> **YOUR INSTRUCTIONS**
This exercise asks for the entries below to be printed exactly.

Start of INFORMATION

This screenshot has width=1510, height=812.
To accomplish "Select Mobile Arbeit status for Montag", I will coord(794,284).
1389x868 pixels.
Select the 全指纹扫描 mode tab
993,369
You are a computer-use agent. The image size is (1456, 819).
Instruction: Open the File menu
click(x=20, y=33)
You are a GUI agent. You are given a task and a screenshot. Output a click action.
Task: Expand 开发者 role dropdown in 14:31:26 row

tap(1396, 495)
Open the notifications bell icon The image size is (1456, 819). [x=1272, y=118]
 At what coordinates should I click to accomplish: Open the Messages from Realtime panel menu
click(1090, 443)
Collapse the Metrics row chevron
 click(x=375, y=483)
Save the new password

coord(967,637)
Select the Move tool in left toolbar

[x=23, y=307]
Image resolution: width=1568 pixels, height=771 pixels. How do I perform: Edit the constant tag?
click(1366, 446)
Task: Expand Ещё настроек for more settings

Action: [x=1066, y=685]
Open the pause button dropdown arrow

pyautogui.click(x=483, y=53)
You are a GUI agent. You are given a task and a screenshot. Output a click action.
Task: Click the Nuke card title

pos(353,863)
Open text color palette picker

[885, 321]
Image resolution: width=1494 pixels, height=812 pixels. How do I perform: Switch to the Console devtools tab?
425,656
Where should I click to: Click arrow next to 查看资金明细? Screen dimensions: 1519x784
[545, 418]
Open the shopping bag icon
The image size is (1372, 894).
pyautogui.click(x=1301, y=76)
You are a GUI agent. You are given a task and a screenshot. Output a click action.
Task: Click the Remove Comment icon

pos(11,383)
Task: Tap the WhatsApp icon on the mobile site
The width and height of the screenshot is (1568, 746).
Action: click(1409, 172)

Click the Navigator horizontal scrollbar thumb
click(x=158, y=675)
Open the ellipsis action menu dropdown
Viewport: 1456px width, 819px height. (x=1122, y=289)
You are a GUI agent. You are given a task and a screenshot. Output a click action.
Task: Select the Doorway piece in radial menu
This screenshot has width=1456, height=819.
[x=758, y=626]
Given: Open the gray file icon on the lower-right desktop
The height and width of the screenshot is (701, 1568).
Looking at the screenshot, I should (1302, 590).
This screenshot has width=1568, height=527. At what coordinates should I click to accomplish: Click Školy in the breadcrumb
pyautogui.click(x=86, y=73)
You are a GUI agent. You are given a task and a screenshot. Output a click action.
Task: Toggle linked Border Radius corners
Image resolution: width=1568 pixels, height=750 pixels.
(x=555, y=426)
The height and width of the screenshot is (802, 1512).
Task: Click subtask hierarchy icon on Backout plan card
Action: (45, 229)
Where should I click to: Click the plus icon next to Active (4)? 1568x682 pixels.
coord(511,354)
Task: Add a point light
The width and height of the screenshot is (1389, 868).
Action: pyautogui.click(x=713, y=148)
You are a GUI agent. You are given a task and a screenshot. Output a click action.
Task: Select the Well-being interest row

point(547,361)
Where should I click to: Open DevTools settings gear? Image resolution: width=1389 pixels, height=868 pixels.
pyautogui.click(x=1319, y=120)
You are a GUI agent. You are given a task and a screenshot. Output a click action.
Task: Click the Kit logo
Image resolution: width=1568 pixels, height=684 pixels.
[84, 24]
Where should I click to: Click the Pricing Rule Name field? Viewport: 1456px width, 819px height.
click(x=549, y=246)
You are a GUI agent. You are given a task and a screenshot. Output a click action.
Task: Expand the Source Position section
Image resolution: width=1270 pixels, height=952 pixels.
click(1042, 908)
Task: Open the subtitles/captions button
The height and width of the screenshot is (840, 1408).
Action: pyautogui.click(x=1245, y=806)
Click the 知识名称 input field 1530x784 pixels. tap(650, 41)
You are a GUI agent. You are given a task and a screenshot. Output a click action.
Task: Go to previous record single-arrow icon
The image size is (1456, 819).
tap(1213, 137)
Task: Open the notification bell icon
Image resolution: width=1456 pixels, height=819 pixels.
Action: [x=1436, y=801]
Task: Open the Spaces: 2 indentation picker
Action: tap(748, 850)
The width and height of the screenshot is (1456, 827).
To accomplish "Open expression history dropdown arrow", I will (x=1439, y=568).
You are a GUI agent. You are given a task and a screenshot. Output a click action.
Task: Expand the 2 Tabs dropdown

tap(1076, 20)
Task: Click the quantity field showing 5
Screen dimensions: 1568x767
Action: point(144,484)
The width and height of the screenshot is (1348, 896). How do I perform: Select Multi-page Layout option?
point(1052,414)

End of INFORMATION

> **ANSWER FOR THIS EXERCISE**
This screenshot has width=1510, height=812.
To accomplish "Select Mobile Arbeit status for Montag", I will coord(794,284).
1389x868 pixels.
Select the 全指纹扫描 mode tab
993,369
You are a computer-use agent. The image size is (1456, 819).
Instruction: Open the File menu
click(x=20, y=33)
You are a GUI agent. You are given a task and a screenshot. Output a click action.
Task: Expand 开发者 role dropdown in 14:31:26 row

tap(1396, 495)
Open the notifications bell icon The image size is (1456, 819). [x=1272, y=118]
 At what coordinates should I click to accomplish: Open the Messages from Realtime panel menu
click(1090, 443)
Collapse the Metrics row chevron
 click(x=375, y=483)
Save the new password

coord(967,637)
Select the Move tool in left toolbar

[x=23, y=307]
Image resolution: width=1568 pixels, height=771 pixels. How do I perform: Edit the constant tag?
click(1366, 446)
Task: Expand Ещё настроек for more settings

Action: [x=1066, y=685]
Open the pause button dropdown arrow

pyautogui.click(x=483, y=53)
You are a GUI agent. You are given a task and a screenshot. Output a click action.
Task: Click the Nuke card title

pos(353,863)
Open text color palette picker

[885, 321]
Image resolution: width=1494 pixels, height=812 pixels. How do I perform: Switch to the Console devtools tab?
425,656
Where should I click to: Click arrow next to 查看资金明细? Screen dimensions: 1519x784
[545, 418]
Open the shopping bag icon
The image size is (1372, 894).
pyautogui.click(x=1301, y=76)
You are a GUI agent. You are given a task and a screenshot. Output a click action.
Task: Click the Remove Comment icon

pos(11,383)
Task: Tap the WhatsApp icon on the mobile site
The width and height of the screenshot is (1568, 746).
Action: click(1409, 172)

Click the Navigator horizontal scrollbar thumb
click(x=158, y=675)
Open the ellipsis action menu dropdown
Viewport: 1456px width, 819px height. (x=1122, y=289)
You are a GUI agent. You are given a task and a screenshot. Output a click action.
Task: Select the Doorway piece in radial menu
This screenshot has width=1456, height=819.
[x=758, y=626]
Given: Open the gray file icon on the lower-right desktop
The height and width of the screenshot is (701, 1568).
Looking at the screenshot, I should (1302, 590).
This screenshot has width=1568, height=527. At what coordinates should I click to accomplish: Click Školy in the breadcrumb
pyautogui.click(x=86, y=73)
You are a GUI agent. You are given a task and a screenshot. Output a click action.
Task: Toggle linked Border Radius corners
Image resolution: width=1568 pixels, height=750 pixels.
(x=555, y=426)
The height and width of the screenshot is (802, 1512).
Task: Click subtask hierarchy icon on Backout plan card
Action: (45, 229)
Where should I click to: Click the plus icon next to Active (4)? 1568x682 pixels.
coord(511,354)
Task: Add a point light
The width and height of the screenshot is (1389, 868).
Action: pyautogui.click(x=713, y=148)
You are a GUI agent. You are given a task and a screenshot. Output a click action.
Task: Select the Well-being interest row

point(547,361)
Where should I click to: Open DevTools settings gear? Image resolution: width=1389 pixels, height=868 pixels.
pyautogui.click(x=1319, y=120)
You are a GUI agent. You are given a task and a screenshot. Output a click action.
Task: Click the Kit logo
Image resolution: width=1568 pixels, height=684 pixels.
[84, 24]
Where should I click to: Click the Pricing Rule Name field? Viewport: 1456px width, 819px height.
click(x=549, y=246)
You are a GUI agent. You are given a task and a screenshot. Output a click action.
Task: Expand the Source Position section
Image resolution: width=1270 pixels, height=952 pixels.
click(1042, 908)
Task: Open the subtitles/captions button
The height and width of the screenshot is (840, 1408).
Action: pyautogui.click(x=1245, y=806)
Click the 知识名称 input field 1530x784 pixels. tap(650, 41)
You are a GUI agent. You are given a task and a screenshot. Output a click action.
Task: Go to previous record single-arrow icon
The image size is (1456, 819).
tap(1213, 137)
Task: Open the notification bell icon
Image resolution: width=1456 pixels, height=819 pixels.
Action: [x=1436, y=801]
Task: Open the Spaces: 2 indentation picker
Action: tap(748, 850)
The width and height of the screenshot is (1456, 827).
To accomplish "Open expression history dropdown arrow", I will (x=1439, y=568).
You are a GUI agent. You are given a task and a screenshot. Output a click action.
Task: Expand the 2 Tabs dropdown

tap(1076, 20)
Task: Click the quantity field showing 5
Screen dimensions: 1568x767
Action: point(144,484)
The width and height of the screenshot is (1348, 896). How do I perform: Select Multi-page Layout option?
point(1052,414)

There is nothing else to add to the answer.